Managing Windows Services from the command line
Sometimes people disable Windows Services and can't get the Windows Services screen to enable a necessary service. The easiest route is to circumvent that interface and go straight to the command line. You can also do this from Safe Mode.
First, go to a command line (or use the safe mode command line to execute these commands).

To get there while running Windows, click on Start, then Run.

Type in cmd and click OK to enter the command line mode.Get a list of inactive services to help find the one that you need to enable.
sc query type= service state= inactive | more
The sc query is a command to tell Windows you want to query a service. The type tells it what specific group you want and the state tells it you want to see a grouping by it status: active, inactive and all respectively. More keeps you from watching a bunch of text whiz past meaninglessly. You can hit the space bar to page down. More is a reader or a text viewer utility in the command line. It's like a mini non-readable notepad. You can also pipe this (the | character is pipe command) to other readers or cat (the > character is a cat command) to a file and read it. I suggest the > option if you have a working OS well enough that you can open a text file.
For example:
sc query type= service state= inactive > C:\broken_services_list.txt
Run that command and then you can open the file C:\broken_services_list.txt in notepad and make noes, choose services to modidy and work on your PC one item at a time. It's actually quite efficient.
There's more than one way to get what you need. This one method.
This gives you a nice little text file you can open, edit, take notes, etc.

It may help you to copy and paste (select, right click and click copy and then right click in the command window and select paste) the service name to avoid misspelling it.

Once you map out your problems, you can start enabling services again.
The syntax is:
sc config servicename start= auto
Here's an example:
sc config messenger start= auto
Now, I'd never encourage you to enable the Messenger service, but it's off and in our list and you can see here it successfully enabled it.

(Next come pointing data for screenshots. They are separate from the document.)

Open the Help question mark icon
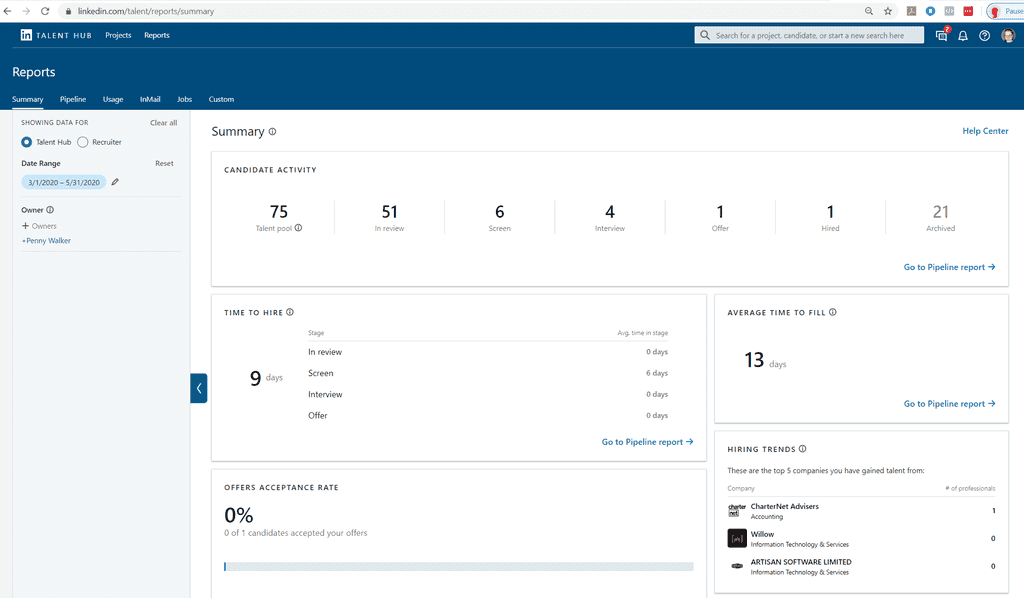Image resolution: width=1024 pixels, height=598 pixels. click(984, 35)
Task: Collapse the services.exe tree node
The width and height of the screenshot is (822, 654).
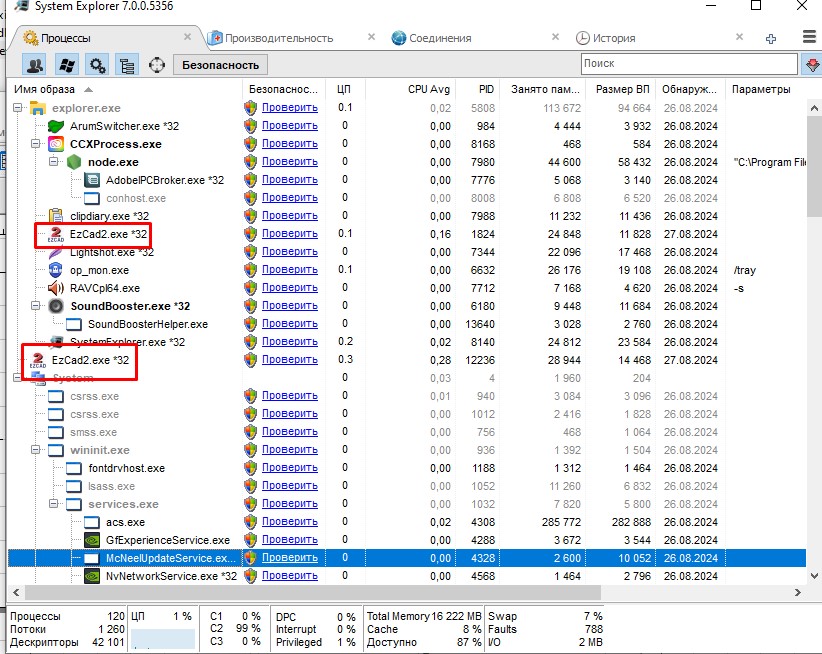Action: tap(54, 504)
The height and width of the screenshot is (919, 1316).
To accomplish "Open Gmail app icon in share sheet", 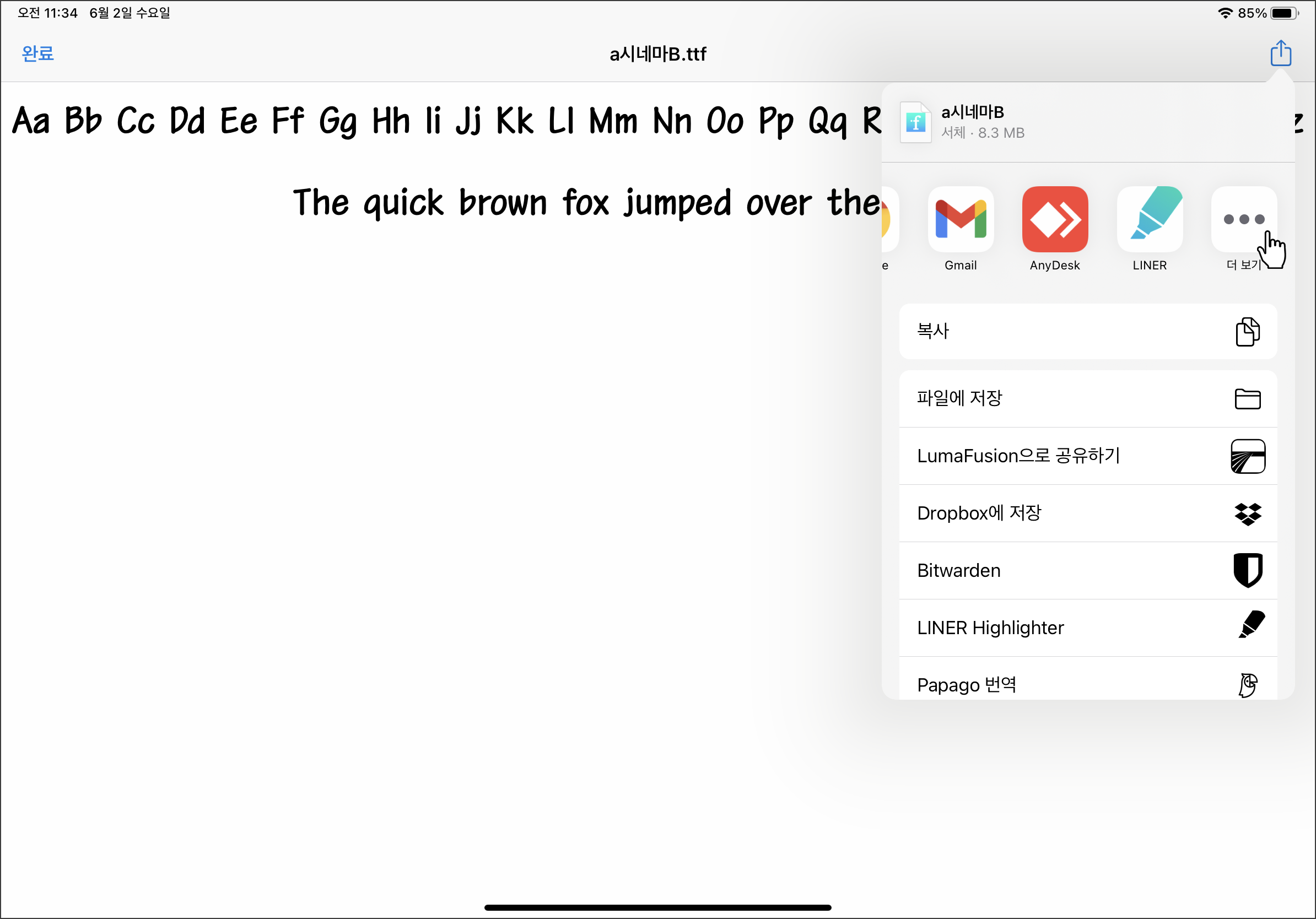I will 960,219.
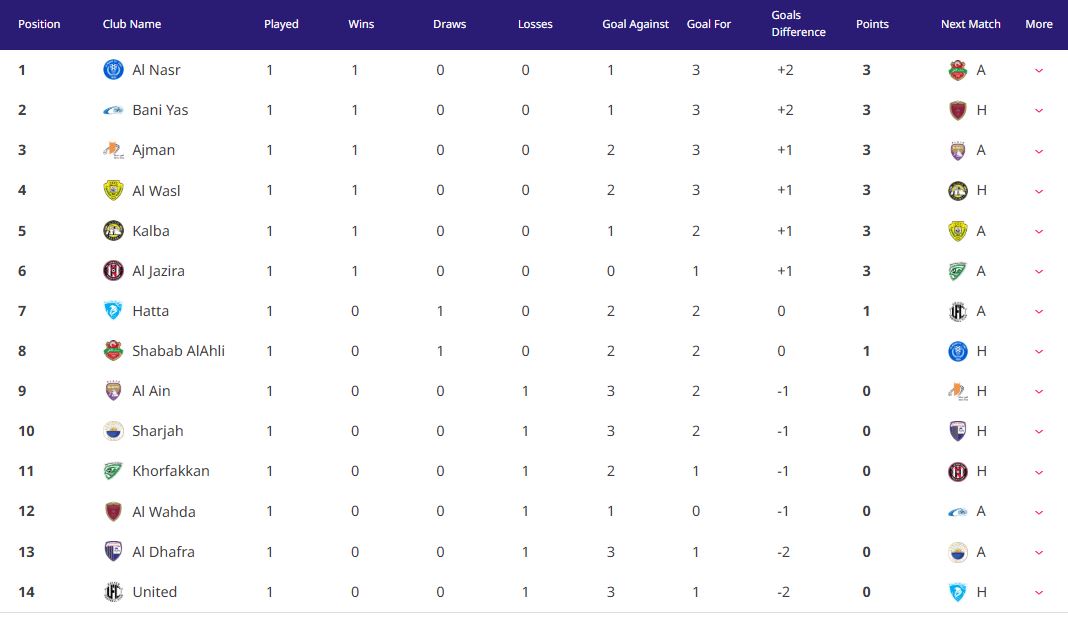The height and width of the screenshot is (620, 1068).
Task: Click the Shabab AlAhli club logo
Action: pyautogui.click(x=113, y=351)
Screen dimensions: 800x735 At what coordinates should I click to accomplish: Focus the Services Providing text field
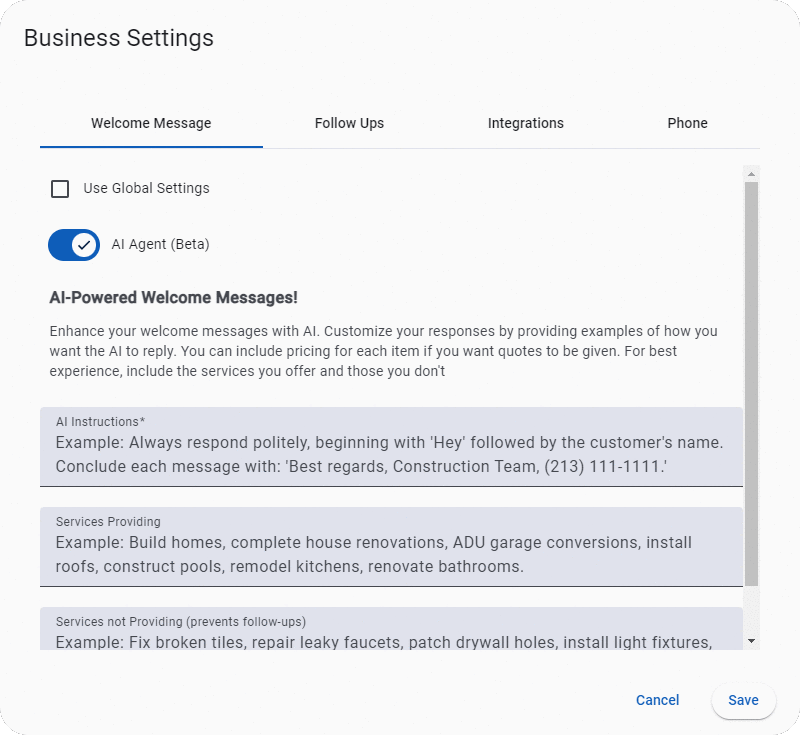coord(391,553)
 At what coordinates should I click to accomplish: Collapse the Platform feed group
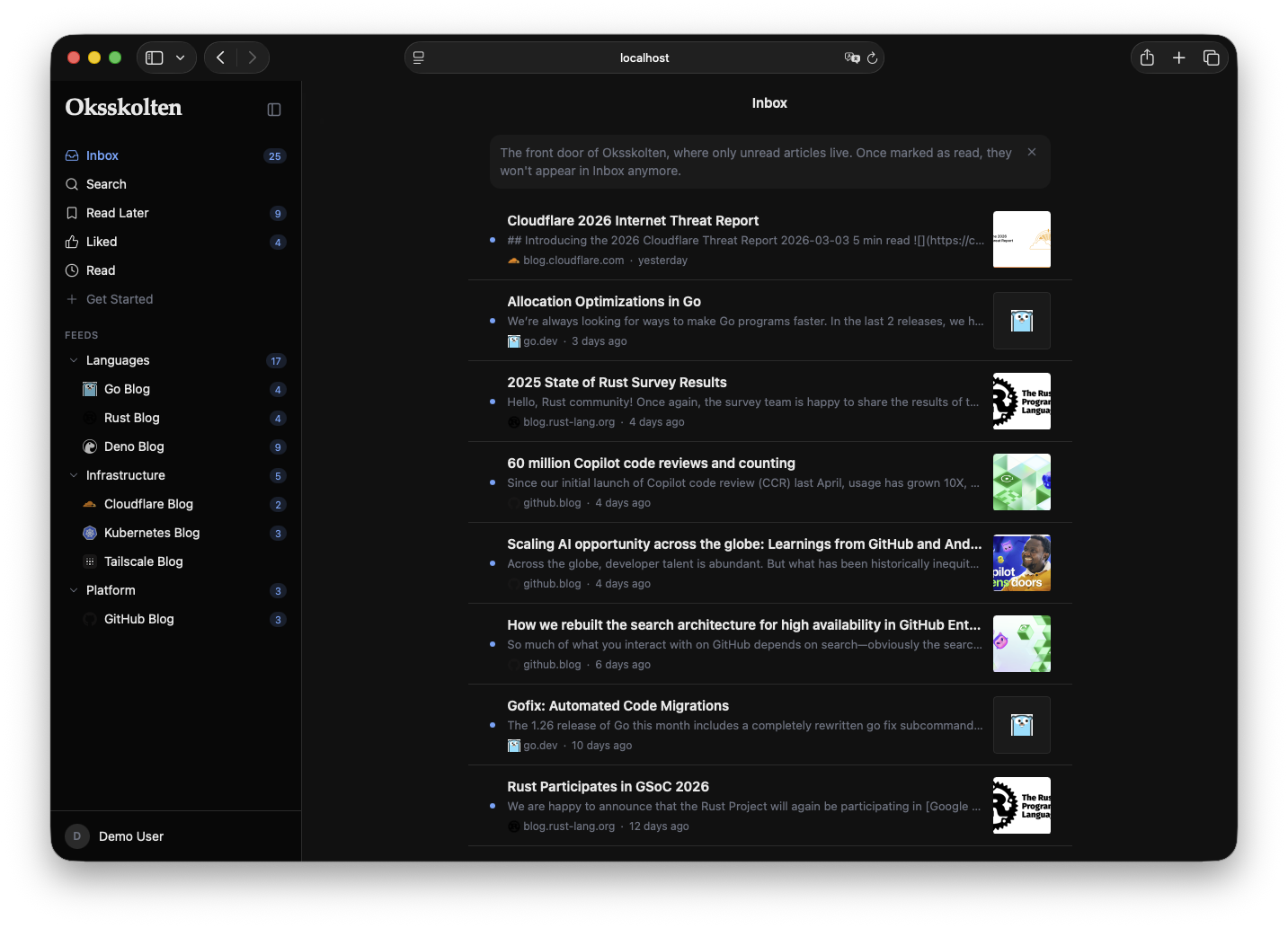point(74,590)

Now, we could just do this with a series of services and restart the PC to see if stuff starts working properly again. Or, you can then actually start the service since it's been enabled.

To step backward, just change a few commands. If you wish to stop and then disable a particular Windows Service the following will work.

In this case, I'm stopping and disabling Messenger because I consider it unsafe.
To stop the service, I key in the following and hit enter:
sc stop messenger
To disable it, I key in the following and hit enter:
sc config messenger start= disable
NOTE: a reader says the proper command is actually:
sc config messenger start= disabled
See the missing (d) in my original. Make sure you try that out if it fails to work.